- **ATTIVITÀ RICHIESTE**:
- 1) Cita il passo dell'estratto sulla politica della Fed compreso tra "Tuttavia, il rischio" e "recessione in futuro.", estremi inclusi.
- 2) Rispondi alle seguenti domande sull'estratto relativo alla politica della Fed.
(a) Quale rischio indica l'estratto come principale fonte di rischio di recessione in futuro?
(b) A quale livello si attesta attualmente il tasso ufficiale implicito per il picco del ciclo di inasprimento?
(c) Con quale nome sono chiamate le stime della Fed sull'evoluzione del tasso obiettivo?

- **ESTRATTO DELLA PAGINA**:

•••

Tuttavia, il rischio di un inasprimento eccessivo da parte della Fed è cresciuto in misura considerevole. A nostro avviso, è questa la principale fonte di rischio di recessione in futuro.

In occasione della sua ultima riunione, la Fed ha infatti segnalato di essere pronta a inasprire la propria politica oltre il cosiddetto tasso “neutrale”, il che significa che perseguirebbe una politica fortemente restrittiva. Le attuali quotazioni di mercato suggeriscono che gli investitori sono convinti delle intenzioni della Fed. Il tasso ufficiale implicito derivante dalla curva USA per il picco del ciclo di inasprimento si attesta attualmente al 2,90%, un livello generalmente in linea con quello segnalato dalla Fed attraverso le sue stime dell’evoluzione del tasso obiettivo (il cosiddetto “dot plot”). In definitiva, vi sono due possibili scenari in base ai quali la Fed potrebbe decidere di riconsiderare l’inasprimento della propria politica monetaria in futuro.

•••

- **DATI FORNITI**:

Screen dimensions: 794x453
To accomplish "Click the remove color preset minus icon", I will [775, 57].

•••

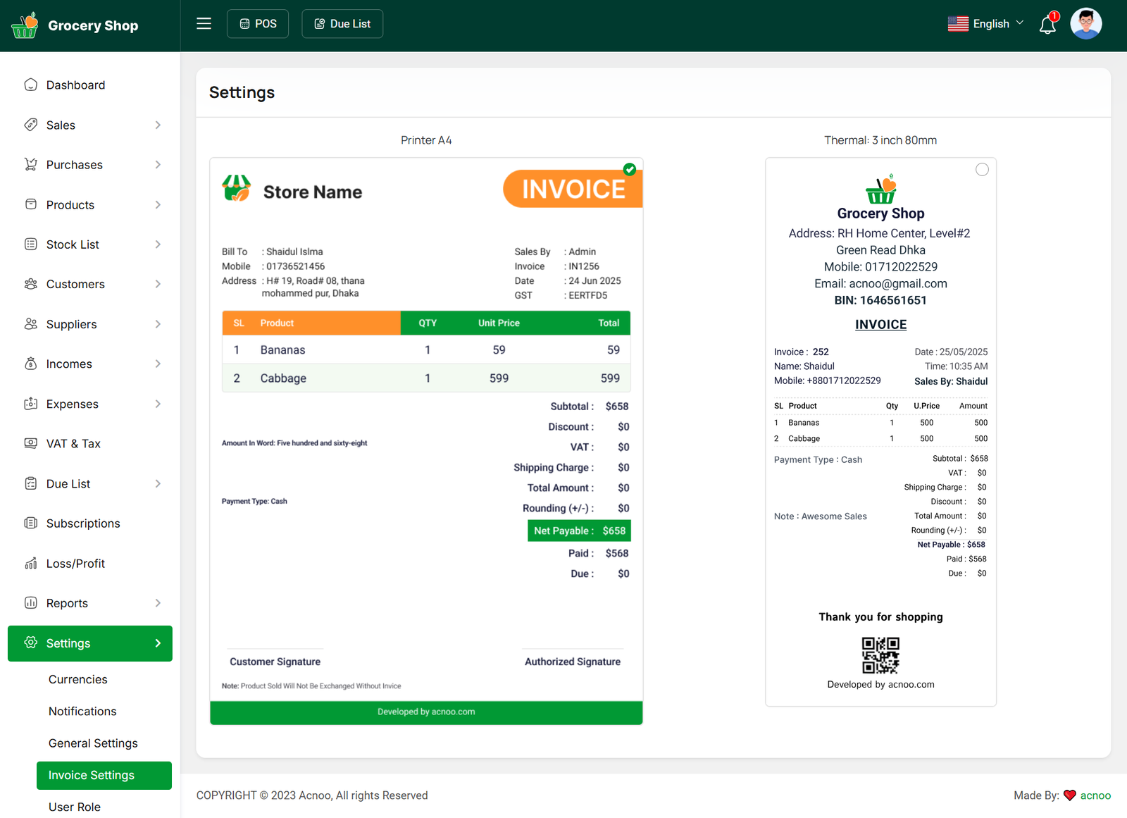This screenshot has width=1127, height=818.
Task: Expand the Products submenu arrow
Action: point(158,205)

•••

- **RISPOSTE ALL'ESERCIZIO**:
- 1)
Tuttavia, il rischio di un inasprimento eccessivo da parte della Fed è cresciuto in misura considerevole. A nostro avviso, è questa la principale fonte di rischio di recessione in futuro.

- 2)
(a) Il rischio di un inasprimento eccessivo da parte della Fed.
(b) Al 2,90%.
(c) "Dot plot".